START Records for processing
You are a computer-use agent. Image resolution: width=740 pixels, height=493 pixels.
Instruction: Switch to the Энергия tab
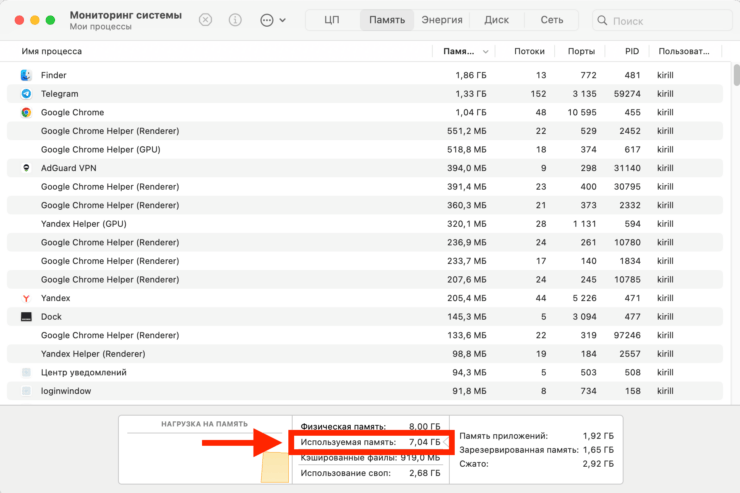(441, 20)
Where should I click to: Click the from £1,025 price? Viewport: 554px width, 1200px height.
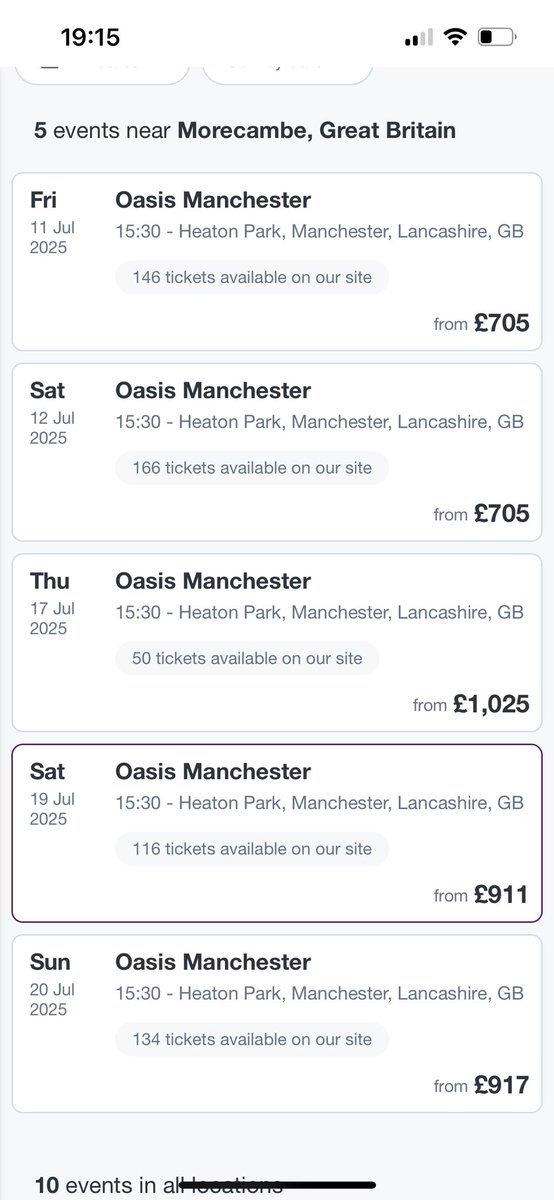471,704
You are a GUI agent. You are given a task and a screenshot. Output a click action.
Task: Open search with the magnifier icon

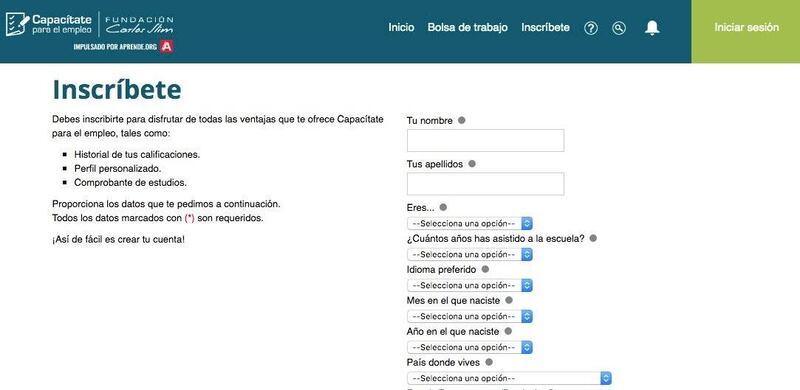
END Records for processing
Reproduce the data exactly, please, and omit its pictures.

Task answer =
You are a computer-use agent. Image resolution: width=740 pixels, height=493 pixels.
Instruction: Switch to the Энергия tab
(441, 20)
Where should I click to: Click the from £1,025 price? Viewport: 554px width, 1200px height.
471,704
You are a GUI agent. You are given a task and a screenshot. Output a click action.
Task: Open search with the magnifier icon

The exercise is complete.